» **Selected passage**
# 8 yrs Post Divorce still pained deeply..



## NostalgicOne (Mar 24, 2014)

I know it's been 8yrs. but I invested 16 in that marriage and My youth,hopes and every dream I had.

WHEN does it get better?

Im not without a lack of suitors, I get asked to get married again often and am just so not into anyone I have seen. The candle for what I had with ex is always there as he was My ideal partner until he cheated. 

Any insight on how to heal and move on would be great. (He moved on before the divorce even)


----------



## stillhoping (Aug 27, 2012)

Moving on os about taking care of yourself, there is a part of you that believes you need him to be while, happy, but it is not the truth. Get in touch with that part, through counseling if you need to, then grieve your loss and move forward. Don't let your life be ruled by his choices. My marriage lasted 28 years, I am 2 years post divorce, and while I am not whole, I am not letting him steal any more joy from me


----------



## NostalgicOne (Mar 24, 2014)

I'm not financially able to afford counseling. Wish I could but My health has been in a steady decline since divorce and funds are non existent at this time.

I built and funded his career and he makes 6figures now and I am almost dead. Life surely isn't fair.


----------



## stillhoping (Aug 27, 2012)

I'm sorry to see that, counseling has helped me enormously. MentAl health parity laws have made it easier to get counseling if you have insurance


----------



## 2ntnuf (Jul 14, 2012)

Many state or federally sponsored insurance programs can be obtained for low cost. You will need health insurance no matter what. 

No idea how old you are, or really anything about you. 

You can read online at PsychCentral or PsychologyToday. You can find articles all over the internet about healing and moving forward. You can purchase used paperbacks online, for a song and dance, if you don't mind used.

» **Records for locating described items**
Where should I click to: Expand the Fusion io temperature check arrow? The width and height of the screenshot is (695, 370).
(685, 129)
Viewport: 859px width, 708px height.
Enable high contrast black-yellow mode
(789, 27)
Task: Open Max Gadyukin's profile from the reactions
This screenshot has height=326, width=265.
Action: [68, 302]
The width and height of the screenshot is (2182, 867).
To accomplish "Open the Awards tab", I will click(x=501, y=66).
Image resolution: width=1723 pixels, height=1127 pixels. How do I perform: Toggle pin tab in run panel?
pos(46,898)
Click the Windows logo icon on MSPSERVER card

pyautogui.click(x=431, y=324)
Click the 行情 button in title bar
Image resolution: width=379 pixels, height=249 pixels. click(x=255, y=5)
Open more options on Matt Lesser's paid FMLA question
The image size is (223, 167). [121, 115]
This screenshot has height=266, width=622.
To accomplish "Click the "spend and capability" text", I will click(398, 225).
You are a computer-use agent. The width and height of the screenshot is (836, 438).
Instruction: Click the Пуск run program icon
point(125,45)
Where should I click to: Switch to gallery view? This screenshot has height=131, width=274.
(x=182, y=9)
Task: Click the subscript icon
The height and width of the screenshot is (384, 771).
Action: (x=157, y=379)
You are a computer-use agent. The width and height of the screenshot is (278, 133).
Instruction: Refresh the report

» **Problems to work on**
(1) In the divorce thread, how many years did stillhoping's marriage last?
(2) According to the divorce thread, why can't NostalgicOne go to counseling?
(3) Please duplicate a section of the divorce thread, beginning at the words "I'm sorry to" and stopping after "don't mind used.".

» **Worked answers**
(1) It lasted 28 years.

(2) NostalgicOne can't afford it. Their health has declined steadily since the divorce, and they have no funds right now.

(3)
I'm sorry to see that, counseling has helped me enormously. MentAl health parity laws have made it easier to get counseling if you have insurance


----------



## 2ntnuf (Jul 14, 2012)

Many state or federally sponsored insurance programs can be obtained for low cost. You will need health insurance no matter what. 

No idea how old you are, or really anything about you. 

You can read online at PsychCentral or PsychologyToday. You can find articles all over the internet about healing and moving forward. You can purchase used paperbacks online, for a song and dance, if you don't mind used.